(Beginning of Data records)

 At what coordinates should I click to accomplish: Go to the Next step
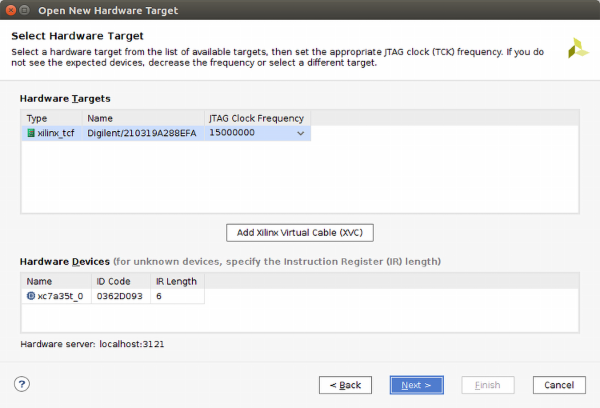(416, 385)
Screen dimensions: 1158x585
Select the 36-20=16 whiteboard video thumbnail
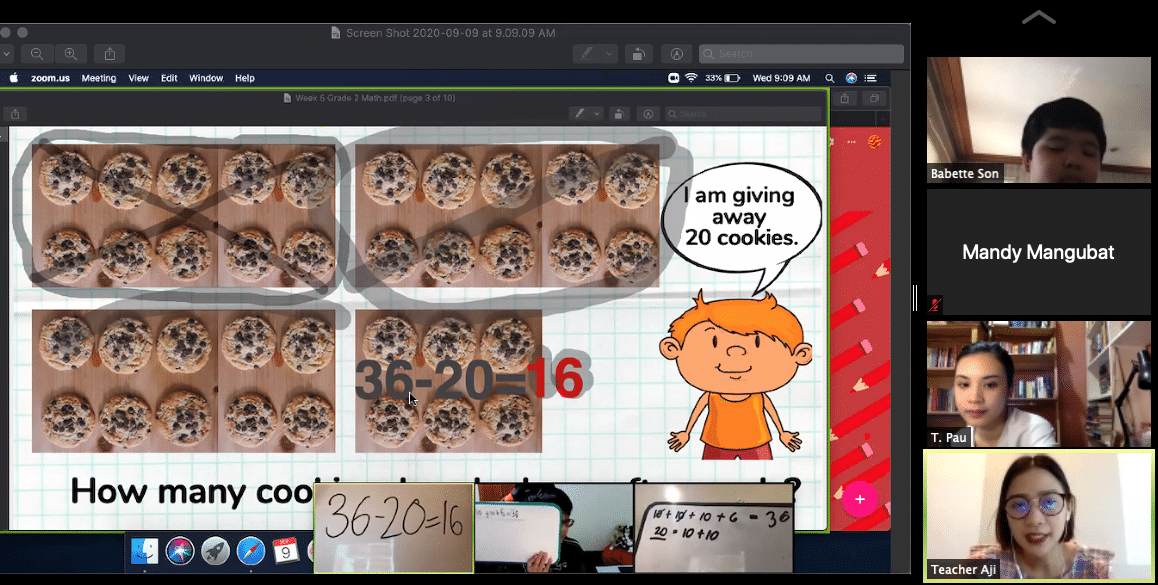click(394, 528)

(End of Data records)

--- What needs to be done ---
Every line above is to be returned exactly, with its pictures removed.

--- Result of this exercise ---
 At what coordinates should I click to accomplish: Go to the Next step
(416, 385)
Screen dimensions: 1158x585
Select the 36-20=16 whiteboard video thumbnail
click(394, 528)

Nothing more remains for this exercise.